In an interview with Entertainment Weekly, Scott expounded on his ideas for what the next Alien film may look like, and his proposed direction might make some chests burst.
“I think what we have to do is gradually drift away from the alien stuff.”
Well, that was unexpected.
Explaining his rationale for such a change, Scott said, “People say, ‘You need more alien, you need more face pulling, need more chest bursting,’ so I put a lot of that in Covenant and it fitted nicely. But I think if you go again you need to start finding another solution that’s more interesting. I think [artificial intelligence] is becoming much more dangerous and therefore more interesting.”
At first blush, that probably sounds absurd; an Alien film with fewer Aliens? Aren’t they the linchpin of the franchise? However, upon reflection, it might not be all that outlandish.

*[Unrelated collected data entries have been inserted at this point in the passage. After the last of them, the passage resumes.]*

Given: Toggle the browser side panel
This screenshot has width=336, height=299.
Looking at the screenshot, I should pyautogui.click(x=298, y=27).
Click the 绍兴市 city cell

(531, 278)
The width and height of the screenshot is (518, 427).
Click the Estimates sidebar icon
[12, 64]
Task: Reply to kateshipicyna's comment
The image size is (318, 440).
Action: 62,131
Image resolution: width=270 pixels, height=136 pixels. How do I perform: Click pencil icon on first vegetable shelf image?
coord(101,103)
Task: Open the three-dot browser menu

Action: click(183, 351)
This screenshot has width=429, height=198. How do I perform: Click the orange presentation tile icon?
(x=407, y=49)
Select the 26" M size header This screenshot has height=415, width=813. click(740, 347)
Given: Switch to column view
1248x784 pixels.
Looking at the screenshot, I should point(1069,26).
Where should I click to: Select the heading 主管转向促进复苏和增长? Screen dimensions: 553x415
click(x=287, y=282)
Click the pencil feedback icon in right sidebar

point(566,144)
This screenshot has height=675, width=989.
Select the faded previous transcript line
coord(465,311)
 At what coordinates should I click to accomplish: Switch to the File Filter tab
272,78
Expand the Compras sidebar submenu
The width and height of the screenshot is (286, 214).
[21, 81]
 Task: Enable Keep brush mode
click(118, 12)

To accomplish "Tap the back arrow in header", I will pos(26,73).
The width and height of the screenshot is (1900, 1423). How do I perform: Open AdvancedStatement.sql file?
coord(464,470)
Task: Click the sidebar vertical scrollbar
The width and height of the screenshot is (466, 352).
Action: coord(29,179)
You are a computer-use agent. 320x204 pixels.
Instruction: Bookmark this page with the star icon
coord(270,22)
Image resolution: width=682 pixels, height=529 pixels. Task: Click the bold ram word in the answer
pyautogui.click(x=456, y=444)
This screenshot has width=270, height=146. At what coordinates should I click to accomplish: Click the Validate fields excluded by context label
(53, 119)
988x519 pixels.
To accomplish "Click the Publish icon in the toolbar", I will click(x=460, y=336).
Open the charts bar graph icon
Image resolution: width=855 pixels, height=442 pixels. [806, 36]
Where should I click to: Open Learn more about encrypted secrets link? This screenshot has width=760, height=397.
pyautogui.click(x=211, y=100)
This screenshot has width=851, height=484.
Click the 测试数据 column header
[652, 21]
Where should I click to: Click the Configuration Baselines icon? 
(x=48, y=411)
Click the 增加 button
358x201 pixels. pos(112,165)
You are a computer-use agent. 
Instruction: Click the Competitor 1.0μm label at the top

Considering some of the series’ most interesting characters, almost all of them are androids and most of them not only have some of the most striking moments in the films (such as the death of Ian Holms’ Ash in the original Alien), they also play a pivotal role in overall mythology of the series. In fact, Prometheus’ creepy android, David, sets the entire xenomorph crisis in motion. Plus, have you noticed how virtually every android winds up being, if not evil, at least dangerously amoral?
Scott even referenced one of the most iconic A.I. characters in film history, Roy Batty from Blade Runner, as a source of inspiration before turning to real-world examples. “They put two A.I.s together and they were communing. It already invented a f—ing language! And they couldn’t decipher what the language was so they had to switch them off. What was said and where’s it gone? They could have already implemented something we don’t know.”
Exactly when the next Alien film will release is entirely unknown at this point — it doesn’t even have a title yet, let alone a cast, script, or production time frame. While the next Alien (or maybe it will be called “Androids” at this point?) may be a ways off, Scott has several other major projects on the horizon, including All the Money in the World, which is slated to release December 22.